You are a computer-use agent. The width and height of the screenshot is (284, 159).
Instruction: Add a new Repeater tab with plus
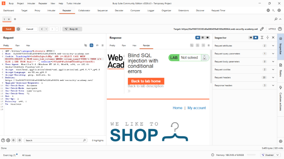pyautogui.click(x=15, y=19)
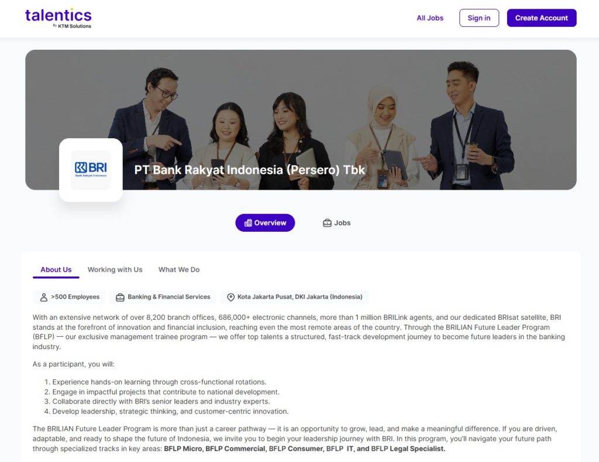Viewport: 599px width, 462px height.
Task: Click the building icon in Overview
Action: 248,223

.....

▶ _What the task requires_
Pictures are not part of the copy; output everything else in the records exactly.

▶ _Output below_
You are a computer-use agent. The width and height of the screenshot is (284, 159).
Instruction: Add a new Repeater tab with plus
pyautogui.click(x=15, y=19)
Viewport: 599px width, 462px height.
Task: Click the building icon in Overview
Action: 248,223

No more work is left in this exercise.